Authorities had been unable to link the WikiLeaks founder to Bradley Manning, the army private jailed for passing confidential information to the whistleblowing website, NBC News said yesterday.
The network's chief Pentagon correspondent Jim Miklaszewski said sources inside the US military claimed they were struggling to find any evidence to prove Mr Assange and Pte Manning communicated with each other.
"The officials say that while investigators have determined that Manning had allegedly unlawfully downloaded tens of thousands of documents on to his own computer and passed them to an unauthorised person, there is apparently no evidence he passed the files directly to Assange, or had any direct contact with the WikiLeaks figure," Mr Miklaszewski said.

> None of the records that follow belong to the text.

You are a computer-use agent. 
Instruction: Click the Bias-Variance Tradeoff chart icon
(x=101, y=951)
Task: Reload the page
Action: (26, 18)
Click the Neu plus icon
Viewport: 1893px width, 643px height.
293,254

If the reports are true, authorities will be powerless to extradite Mr Assange to the US to face criminal charges relating to his website's leaking of classified documents.
The recent release of a massive cache of US cables angered and embarrassed the US, leading the Obama Administration to label Assange a "hi-tech terrorist".
News reports late last year revealed the White House was exploring options of criminally prosecuting Mr Assange under the Espionage Act.
US authorities were reportedly trying to build a criminal conspiracy case against Mr Assange, to prove he helped Pte Manning when the soldier allegedly copied more than 250,000 classified US government cables on to a CD and smuggled the data to WikiLeaks.
Australian-born Mr Assange, 38, is on bail in England while he waits to face a London court on February 7 for extradition to Sweden on sex offences that allegedly occurred last year.
Mr Assange has claimed he had never heard of Pte Manning.